Scientific classification
- Kingdom: Animalia
- Phylum: Chordata
- Class: Amphibia
- Order: Anura
- Family: Bufonidae
- Genus: Sclerophrys
- Species: S. urunguensis
- Binomial name: Sclerophrys urunguensis (Loveridge, 1932)
- Synonyms: Bufo urunguensis Loveridge, 1932 Amietophrynus urunguensis (Loveridge, 1932)

= Sclerophrys urunguensis =

- Authority: (Loveridge, 1932)
- Conservation status: VU
- Synonyms: Bufo urunguensis Loveridge, 1932, Amietophrynus urunguensis (Loveridge, 1932)

Species of amphibian

Sclerophrys urunguensis is a species of toad in the family Bufonidae. It is found in the border area of Tanzania and Zambia, near the southeastern corner of Lake Tanganyika. One recent Tanzanian record is from close to the border with Burundi. Morphological characters suggests that it actually belongs to the genus Poyntonophrynus, but the formal move to that genus has not been made. Common name Urungu toad has been coined for it.

==Description==
The type series consists of four specimens measuring 19–29 mm in snout–vent length. The hootype is a 28-mm adult female; sex is not specified for the other types. The snout is short and truncated, and the canthus is very distinct. The tympanum is small, rounded, and quite distinct. The fingers are long. The toes may have some rudimentary webbing. Skin of the dorsum is very rough because of small warts with sharp spines. The dorsum is grey, tinged with brick-red and a trace of purple. There is a paler area between the eyes, extending backwards and branching to cover the parotoid glands. There are also several, irregular dark blotches, usually including a V-shaped one pointing to the anus. The underparts are creamy white speckled with purple.

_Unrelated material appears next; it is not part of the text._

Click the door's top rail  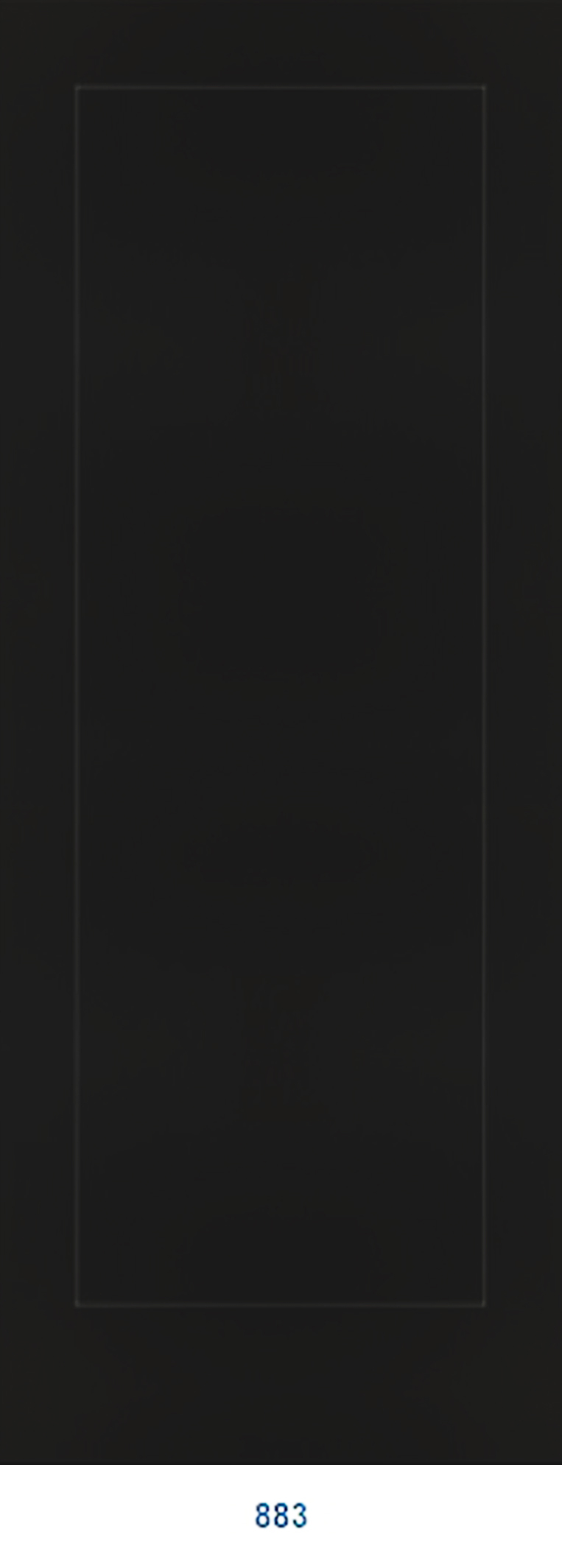tap(281, 43)
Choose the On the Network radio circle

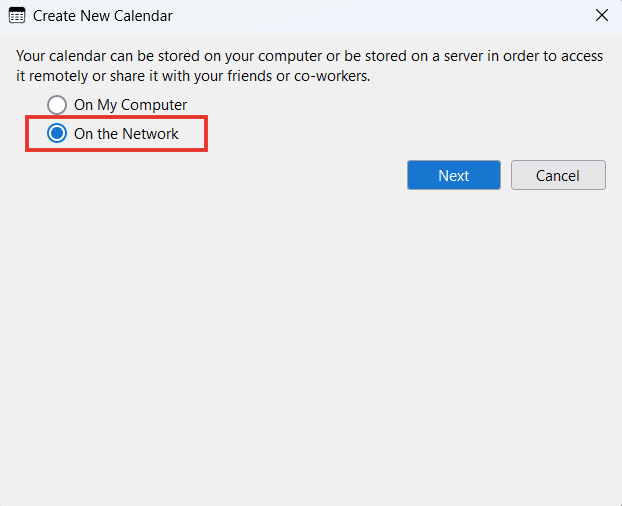pos(57,134)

==Habitat and conservation==

The habitat requirements of this species are poorly known. The type series was collected in a remnant rainforest. More recent records are from woodlands. Assuming that it is reliant on forest habitat, it is expected to suffer from the ongoing decline in the quality and extent of such habitats in its distribution area. It is not known to occur in any protected areas.